__WHAT THE TASK ASKS__. In the records below, change every "right-pointing" to "right-facing" and leave all other text as it is.
* Start PROVIDED DATA *
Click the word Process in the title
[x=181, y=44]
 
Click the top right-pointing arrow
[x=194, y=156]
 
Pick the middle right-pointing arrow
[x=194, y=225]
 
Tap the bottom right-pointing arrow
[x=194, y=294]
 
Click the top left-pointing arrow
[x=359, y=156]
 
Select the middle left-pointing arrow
* End PROVIDED DATA *
__TASK SOLUTION__.
Click the word Process in the title
[x=181, y=44]
 
Click the top right-facing arrow
[x=194, y=156]
 
Pick the middle right-facing arrow
[x=194, y=225]
 
Tap the bottom right-facing arrow
[x=194, y=294]
 
Click the top left-pointing arrow
[x=359, y=156]
 
Select the middle left-pointing arrow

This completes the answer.